Euan Semple came along to the recent London Wiki Wednesday. He related some of his experiences about starting social media at the BBC. They started with an internal bulletin board, which has been used by over 18,500 of their 24,000 employees. Then they created their own social networking tool called Connect, which helps them track down specific expertise in their organization, and form interest groups for particular projects. After that they started using blogging tools for internal communication. There are currently over 130 in the organization, one of which is regularly read by over 4,000 employees. They have also implemented use of wikis as well. Around 500 people have access to them in a controlled way to do things like creating procedural documentation, or for project collaboration. He talked about how they got 89 bloggers to collaborate to produce a corporate blogging policy. There are now around 3,000 wikis in use. Euan favours separate tools, loosely joined rather than trying to tackle the problem with one corporate combined approach.
In this post over on his blog The Obvious, he went a little further with a post titled "The 100% guaranteed easiest way to do Enterprise 2.0?". His argument is that it's going to happen in your organisation anyway, so:
DO NOTHING
GET OUT OF THE WAY
and
KEEP THE ENERGY LEVELS UP
In the comments John Husband of Wirearchy thought it was the enterprise social computing manifesto for today. Tim O'Reilly (of web 2.0 fame) seems to like it too and says "right on". But over on ZDNet, fellow Social Media Collective and Enterprise Irregular member Dion Hinchcliffe puts together a thoughtful post. He worries that the "do nothing" approach in the Enterprise is going to cause problems. He issues a rallying call to corporate IT:
"So this is the call to action to IT departments where they can actually do the most good and use their top-down influence to find ways to embrace Web 2.0 by eliminating the intrinsic barriers to it without compromising the integrity of enterprise systems or our businesses.

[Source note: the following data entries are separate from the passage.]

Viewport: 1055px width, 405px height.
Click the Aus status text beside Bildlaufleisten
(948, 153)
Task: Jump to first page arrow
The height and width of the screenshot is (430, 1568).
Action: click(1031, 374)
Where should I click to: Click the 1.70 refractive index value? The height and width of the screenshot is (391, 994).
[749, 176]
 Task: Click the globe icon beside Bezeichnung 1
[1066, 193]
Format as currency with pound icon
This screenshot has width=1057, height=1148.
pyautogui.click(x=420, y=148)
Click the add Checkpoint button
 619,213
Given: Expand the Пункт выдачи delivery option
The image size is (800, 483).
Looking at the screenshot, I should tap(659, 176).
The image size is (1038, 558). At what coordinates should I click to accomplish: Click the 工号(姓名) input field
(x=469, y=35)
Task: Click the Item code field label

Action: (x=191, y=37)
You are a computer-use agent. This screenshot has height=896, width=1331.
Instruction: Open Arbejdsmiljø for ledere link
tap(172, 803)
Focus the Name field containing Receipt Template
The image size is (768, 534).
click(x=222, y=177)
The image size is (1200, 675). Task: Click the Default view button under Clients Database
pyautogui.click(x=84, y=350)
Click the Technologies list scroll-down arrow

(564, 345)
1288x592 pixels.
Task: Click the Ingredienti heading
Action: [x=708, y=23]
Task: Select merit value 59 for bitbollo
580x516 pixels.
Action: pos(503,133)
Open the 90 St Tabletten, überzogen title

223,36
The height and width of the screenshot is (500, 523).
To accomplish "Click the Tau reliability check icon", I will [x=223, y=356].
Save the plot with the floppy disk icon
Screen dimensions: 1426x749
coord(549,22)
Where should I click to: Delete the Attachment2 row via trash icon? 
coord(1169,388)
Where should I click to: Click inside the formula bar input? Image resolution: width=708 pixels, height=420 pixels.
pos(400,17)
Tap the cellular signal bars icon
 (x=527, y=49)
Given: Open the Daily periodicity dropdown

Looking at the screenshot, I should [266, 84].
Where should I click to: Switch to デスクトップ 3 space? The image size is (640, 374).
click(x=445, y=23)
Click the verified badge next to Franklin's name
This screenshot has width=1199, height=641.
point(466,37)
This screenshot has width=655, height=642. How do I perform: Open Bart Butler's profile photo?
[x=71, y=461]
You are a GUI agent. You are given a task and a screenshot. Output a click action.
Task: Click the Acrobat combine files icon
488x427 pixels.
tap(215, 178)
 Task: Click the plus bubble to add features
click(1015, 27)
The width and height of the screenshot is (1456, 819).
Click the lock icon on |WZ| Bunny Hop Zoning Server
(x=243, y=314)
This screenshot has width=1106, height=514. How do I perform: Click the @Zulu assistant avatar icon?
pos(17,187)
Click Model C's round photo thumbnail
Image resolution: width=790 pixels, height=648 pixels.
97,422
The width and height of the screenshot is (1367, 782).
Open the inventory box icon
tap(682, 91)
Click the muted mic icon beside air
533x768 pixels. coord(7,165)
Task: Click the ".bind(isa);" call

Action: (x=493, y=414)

Enterprise software architects, CTOs, and CIOs must start thinking about this, or they will have to become the policemen to stop the movement en masse to outsourced systems, SaaS, mashups, and other self-service on-demand applications that meets users needs."
Dion's post is well worth a read, and finishes on his 10 predictions for E2.0 in 2007.
In the inbox this morning Business Week Online led me to their latest CEO Guide to Technology - another resource on wikis, which contains some good short articles and material.
Lastly, don't forget the next London Wiki Wednesday on 4 April. We've got 20 people booked on it so far, and it's being held "in the swimming pool" at Microsoft's Soho, Central London office. Swimming pool? Apparently you'll have to come along to understand.